In 1957, citing the ability to reach the faithful better through in-person contact and publications, the Jehovah's Witnesses sold WBBR to Tele-Broadcasters, Inc. of New York, for $133,000. The acquisition included the license and 18 acre transmitter site, as well as twenty chicken houses, a barn, two greenhouses and a swimming pool, representing more than half of a 30 acre vegetable farm owned by the Witnesses. In the decade, the group also owned a dairy at Long Branch, New Jersey, and a beef ranch at Lansing, New York. From one congregation in the New York area when WBBR signed on, the Jehovah's Witnesses now counted sixty.

Tele-Broadcasters changed the call letters to WPOW, effective April 15 (though the station did not launch until May 1), and moved the studio equipment that the Witnesses had in Brooklyn Heights to the transmitter site; it then received FCC approval to move from Brooklyn to New York, where its studios would be located at 41 E. 42nd Street.
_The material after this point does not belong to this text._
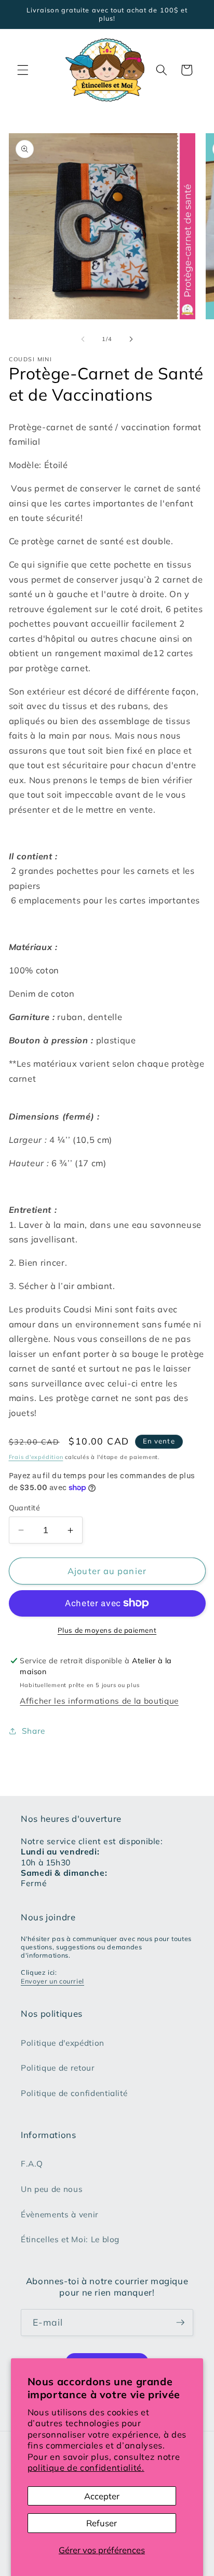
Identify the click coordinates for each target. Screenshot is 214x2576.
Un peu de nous (52, 2189)
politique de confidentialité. (86, 2467)
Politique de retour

It was billed as the first new commercial station in New York in 14 years. It broadcast from 6 to 7:45 a.m. and from 5 to 8 p.m. daily. Tele-Broadcasters sold WPOW after two years to John M. Camp, owner of a religious advertising agency in Wheaton, Illinois, for $250,000. Camp primarily ran religious programming on the station. He also set out to eliminate one of the two remaining time-share partners by buying WHAZ in 1967 and turning it into a religious station broadcasting to the Troy area, operating during daytime hours only.

On December 31, 1984, WPOW went off the air in a deal arranged with Salem Communications, owners of WNYM, which had replaced WEVD in 1981. The move allowed one station on 1330 to go to a full-time operation for the first time ever.